As vezes você acaba ficando um tempo apenas com uma parceria afetivo-sexual por falta de tempo de conhecer outras pessoas, por falta de interesse, por falta de gente interessante e disposta, por n motivos. Já falei em outros textos que nesses quase dez anos que vivo NM, durante alguns anos não estive com mais de uma pessoa, e tudo bem, eu não tinha deixado de ter esse norte pra minha vida.

Tendo a achar que quem fala que “tentou a NM e não deu certo” e depois voltou pra relacionamentos super fechadinhos, na verdade não conseguiu trabalhar tudo que precisava. Nem vou dizer que não estava pronto, porque ninguém está.

A gente vive numa sociedade estruturada na monogamia, no patriarcado, na heteronormatividade, a gente nunca está pronta pra quebrar esses padrões. Não existem pessoas evoluídas o suficiente para serem NM. Existe coragem, postura política, contextos favoráveis, experimentação.

Acredito que é possível, no entanto, como elenquei nesse texto, existirem motivos para que durante um tempo determinado, algumas restrições sejam negociadas, mas isso é diferente de voltar à monogamia. E elas só vão estar dentro de limites éticos se forem conversadas considerando todas as pessoas envolvidas e se não partirem de manipulações emocionais. É preciso bastante honestidade.
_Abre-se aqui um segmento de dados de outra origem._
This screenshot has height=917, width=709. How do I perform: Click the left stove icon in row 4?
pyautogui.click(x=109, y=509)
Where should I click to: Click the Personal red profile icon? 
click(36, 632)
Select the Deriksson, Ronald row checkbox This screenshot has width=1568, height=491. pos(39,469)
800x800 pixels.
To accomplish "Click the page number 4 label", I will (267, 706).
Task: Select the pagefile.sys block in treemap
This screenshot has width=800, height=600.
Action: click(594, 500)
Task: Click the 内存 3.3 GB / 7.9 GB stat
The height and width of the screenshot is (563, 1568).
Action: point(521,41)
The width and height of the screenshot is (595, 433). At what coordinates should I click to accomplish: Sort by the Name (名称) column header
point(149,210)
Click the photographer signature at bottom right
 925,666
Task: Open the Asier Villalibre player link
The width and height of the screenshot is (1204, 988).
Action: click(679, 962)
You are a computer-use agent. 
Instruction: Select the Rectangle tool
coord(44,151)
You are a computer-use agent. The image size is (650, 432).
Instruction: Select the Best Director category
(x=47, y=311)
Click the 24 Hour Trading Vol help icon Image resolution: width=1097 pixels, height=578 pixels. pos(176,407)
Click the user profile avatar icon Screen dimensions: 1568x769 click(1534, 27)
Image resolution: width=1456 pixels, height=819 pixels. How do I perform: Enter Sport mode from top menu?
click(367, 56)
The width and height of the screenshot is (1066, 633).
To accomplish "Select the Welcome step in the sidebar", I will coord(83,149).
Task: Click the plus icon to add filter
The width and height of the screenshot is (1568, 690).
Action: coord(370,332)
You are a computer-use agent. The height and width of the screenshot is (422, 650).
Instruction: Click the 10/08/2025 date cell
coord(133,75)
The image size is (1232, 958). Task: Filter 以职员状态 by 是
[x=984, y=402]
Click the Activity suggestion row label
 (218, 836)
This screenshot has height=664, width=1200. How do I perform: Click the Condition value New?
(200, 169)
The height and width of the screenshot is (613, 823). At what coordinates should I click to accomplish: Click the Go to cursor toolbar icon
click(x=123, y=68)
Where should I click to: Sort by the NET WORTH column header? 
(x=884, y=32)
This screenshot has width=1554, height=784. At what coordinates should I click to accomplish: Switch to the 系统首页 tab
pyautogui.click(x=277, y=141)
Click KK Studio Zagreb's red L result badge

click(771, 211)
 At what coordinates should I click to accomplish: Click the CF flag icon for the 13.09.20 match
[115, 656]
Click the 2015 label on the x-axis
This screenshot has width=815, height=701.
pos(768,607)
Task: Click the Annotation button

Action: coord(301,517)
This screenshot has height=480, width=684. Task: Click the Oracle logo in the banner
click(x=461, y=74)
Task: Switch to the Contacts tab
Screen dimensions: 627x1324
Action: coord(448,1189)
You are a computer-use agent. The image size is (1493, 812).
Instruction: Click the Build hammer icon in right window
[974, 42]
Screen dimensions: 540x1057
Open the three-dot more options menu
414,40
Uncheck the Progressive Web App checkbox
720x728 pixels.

Com exceção da época da gestação, eu não tive mais motivos para ir em direção às restrições de nenhum tipo, nem as pessoas que eu me relaciono. Não posso dizer que aceitei super bem não ter a minha necessidade atendida, nem que isso não tenha deixado cicatrizes que vira e mexe ainda doem. Não somos autômatos que vivem uma programação não monogâmica ideal, a gente sofre, erra muito, se depara com o pior de si e dos outros. Mas assim como eu encampo outras posições políticas não confortáveis, defendo que a não monogamia é o melhor caminho, mas como todo caminho, ele tem pedras.